One of the perks that come with being a member of Columbia Sportswear’s Omniten team is that they sometimes send me cool gear to try out. In the past year or so, I’ve received base layers, gloves, boots, hats, fleeces, and more — all the stuff you need to have fun in the snow.
Trust me, this is a nice team to belong to.
Two of the things I’ve liked best have been a couple of the jackets I’ve received: the Columbia Lay-D Down and the Diamond TurboDown. I wear these a lot, so I thought it was about time I gave them a review:
The Columbia Lay-D Down
Winter can be tough here in Vermont. We’ve had some extremely cold temperatures this year — well below zero with wind chills as low as -30°F. Clearly, if you want to ski, you have to be prepared for the worst. Which means wearing a really, really warm jacket.
That doesn’t mean I want one that makes me look like the Michelin man. I mean, who would? Which is why I love the Lay-D Down. Wind proof and down filled, the Lay-D Down is toasty warm but stylish, too. See the picture above? Looks nice. That’s the actual color of my jacket, too.
So here are some of the features I really like:
• It’s very, very warm. The Lay-D Down has 550 g of down insulation (80% duck down, 20% feathers), plus the Omni-Heat™ lining. This is a layer of silver dots on the lining that Columbia says reflects your body heat. I can’t say if this is true or not, but the jacket is plenty warm. So that could be part of it.
• There are five pockets — two slash pockets on the outside, and three on the inside. This gives me a lot of room to stash stuff, which trust me, I need.
• Pit zips. Too crass? Okay, underarm venting. Whatever you want to call them, they’re great. If I get too warm, I can open up to cool off. A real plus, in my book.
• A nice, high fleece-lined collar. I usually ski with a neck warmer, except when I don’t. And when I don’t, I can zip this up for some extra warmth around my chinny-chin-chin.

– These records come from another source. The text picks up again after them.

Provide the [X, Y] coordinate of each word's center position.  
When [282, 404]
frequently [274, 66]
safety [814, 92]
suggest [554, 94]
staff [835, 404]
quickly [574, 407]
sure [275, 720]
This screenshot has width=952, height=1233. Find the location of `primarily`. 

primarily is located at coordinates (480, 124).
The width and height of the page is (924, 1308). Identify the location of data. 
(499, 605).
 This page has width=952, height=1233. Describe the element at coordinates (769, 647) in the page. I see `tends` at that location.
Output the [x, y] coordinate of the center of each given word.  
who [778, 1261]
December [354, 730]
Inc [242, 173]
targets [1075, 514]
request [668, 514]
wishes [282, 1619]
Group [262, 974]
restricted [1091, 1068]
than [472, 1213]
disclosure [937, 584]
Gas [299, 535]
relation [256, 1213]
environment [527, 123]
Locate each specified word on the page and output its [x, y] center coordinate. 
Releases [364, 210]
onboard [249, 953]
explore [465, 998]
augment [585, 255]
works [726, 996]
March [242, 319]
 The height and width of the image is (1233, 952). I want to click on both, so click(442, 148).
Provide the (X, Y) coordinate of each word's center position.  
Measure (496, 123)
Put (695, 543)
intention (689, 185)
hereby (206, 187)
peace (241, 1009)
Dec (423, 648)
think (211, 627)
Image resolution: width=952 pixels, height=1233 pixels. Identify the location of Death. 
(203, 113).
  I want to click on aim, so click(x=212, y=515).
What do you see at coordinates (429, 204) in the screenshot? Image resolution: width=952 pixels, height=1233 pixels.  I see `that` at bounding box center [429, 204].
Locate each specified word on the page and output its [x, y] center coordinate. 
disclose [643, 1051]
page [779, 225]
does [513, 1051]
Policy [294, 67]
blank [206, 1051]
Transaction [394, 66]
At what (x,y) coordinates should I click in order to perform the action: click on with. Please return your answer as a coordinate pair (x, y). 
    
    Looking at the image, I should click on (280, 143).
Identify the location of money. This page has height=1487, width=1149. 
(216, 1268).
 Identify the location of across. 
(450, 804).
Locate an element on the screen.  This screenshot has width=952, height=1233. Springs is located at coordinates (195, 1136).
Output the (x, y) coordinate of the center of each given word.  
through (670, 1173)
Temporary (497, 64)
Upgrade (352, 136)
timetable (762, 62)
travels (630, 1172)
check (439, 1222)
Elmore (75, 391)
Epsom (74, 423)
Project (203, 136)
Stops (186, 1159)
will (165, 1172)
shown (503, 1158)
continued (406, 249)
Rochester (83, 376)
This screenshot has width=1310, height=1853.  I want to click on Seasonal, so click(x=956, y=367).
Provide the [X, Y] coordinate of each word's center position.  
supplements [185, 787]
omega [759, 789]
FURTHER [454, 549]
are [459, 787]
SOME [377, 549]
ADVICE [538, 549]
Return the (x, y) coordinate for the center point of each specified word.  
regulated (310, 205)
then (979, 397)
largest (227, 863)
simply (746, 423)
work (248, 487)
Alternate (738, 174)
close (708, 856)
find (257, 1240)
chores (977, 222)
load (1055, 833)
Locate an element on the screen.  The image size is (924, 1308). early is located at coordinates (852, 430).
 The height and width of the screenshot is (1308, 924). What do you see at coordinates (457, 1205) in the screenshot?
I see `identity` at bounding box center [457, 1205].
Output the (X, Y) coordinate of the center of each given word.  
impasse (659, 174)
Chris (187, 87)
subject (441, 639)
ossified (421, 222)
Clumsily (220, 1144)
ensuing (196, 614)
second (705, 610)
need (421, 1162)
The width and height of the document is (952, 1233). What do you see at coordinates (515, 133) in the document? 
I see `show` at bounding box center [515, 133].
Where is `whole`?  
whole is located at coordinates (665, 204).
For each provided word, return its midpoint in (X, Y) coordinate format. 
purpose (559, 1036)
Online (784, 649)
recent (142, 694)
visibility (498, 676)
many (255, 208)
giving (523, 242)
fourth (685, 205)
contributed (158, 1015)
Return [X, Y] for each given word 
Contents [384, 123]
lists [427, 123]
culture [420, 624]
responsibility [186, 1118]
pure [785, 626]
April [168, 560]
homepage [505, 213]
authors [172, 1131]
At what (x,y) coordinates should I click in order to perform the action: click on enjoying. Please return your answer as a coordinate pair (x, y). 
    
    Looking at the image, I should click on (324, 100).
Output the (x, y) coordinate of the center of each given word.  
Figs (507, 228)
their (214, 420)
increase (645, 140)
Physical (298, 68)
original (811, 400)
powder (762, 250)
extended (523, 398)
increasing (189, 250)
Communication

• Powder skirt. Snapping this closed helps keep the warmth in — another good thing on a cold day.
• Cuffs with thumb holes. Same as above. Keeps the cold air from traveling up your sleeves, for extra warmth.
• Removable hood. When I get a jacket, this is the first thing to go. I don’t like hoods for skiing, but I like having the option to use it when I wear the jacket off the hill.
Any downsides? Yes. I wish it had a chest pocket on the outside. But really, that’s about it. I have four ski jackets, and this one is the one I reach for on colder days.
Columbia Diamond TurboDown
Columbia introduced its line of TurboDown jackets last fall, and they’ve been getting a lot of buzz ever since. The name refers to the insulating layer, which is sort of like down on steroids. It’s a combination of goose feathers and Columbia’s synthetic Omni-Heat insulation fill. According to Columbia, the polyester-based insulation wicks sweat better than down, moving moisture away from the body when you’re involved in aerobic activity. And the layer of down on top of this traps body heat for extra warmth.
There are a few different TurboDowns available, depending on the amount of insulation involved. Columbia sent me the Diamond TurboDown shown above. Here’s what I like about it:
• It’s extremely lightweight. Seriously, it’s hard to believe that something this light would be in any way warm. When you pick it up, you hardly even feel like you’re holding anything. You find yourself thinking how can this thing possibly work.
• It’s very warm. Here’s why it does work. The jacket has a combination of 40 g Omni-Heat synthetic insulation and 850-fill goose down, plus the same Omni-Heat silver lining as the Lay-D Down. So even though it’s very light, you’re not sacrificing any warmth. It’s kind of hard to reconcile the two thoughts in your mind, but trust me, it’s warm.
• Love the color combo. The pink zipper really pops against a beautiful blue. I get a lot of compliments when I wear it.
• You can scrunch it up and fit it into its own pocket, so it doesn’t take up much room in your backpack or duffle or whatever, if you’re traveling. I love this.
• The down is treated to stay puffier even if gets wet, so you stay warmer in a wide range of conditions. Nice!
Any downsides? Just one: The hood isn’t removable and the jacket doesn’t come without one. As I said in my Lay-D down review, I’m not a hood person. But this is pretty small potatoes.
And that’s pretty much it. No, I haven’t worn it skiing. I use my Lay-D Down for that. But for being outside in the cold, this is a good option. You might want to check it out.
So what’d you think, Ski Diva?
Bottom line: I’d recommend either one. Both are high quality, very warm jackets, and they look great, too. Two ski poles up!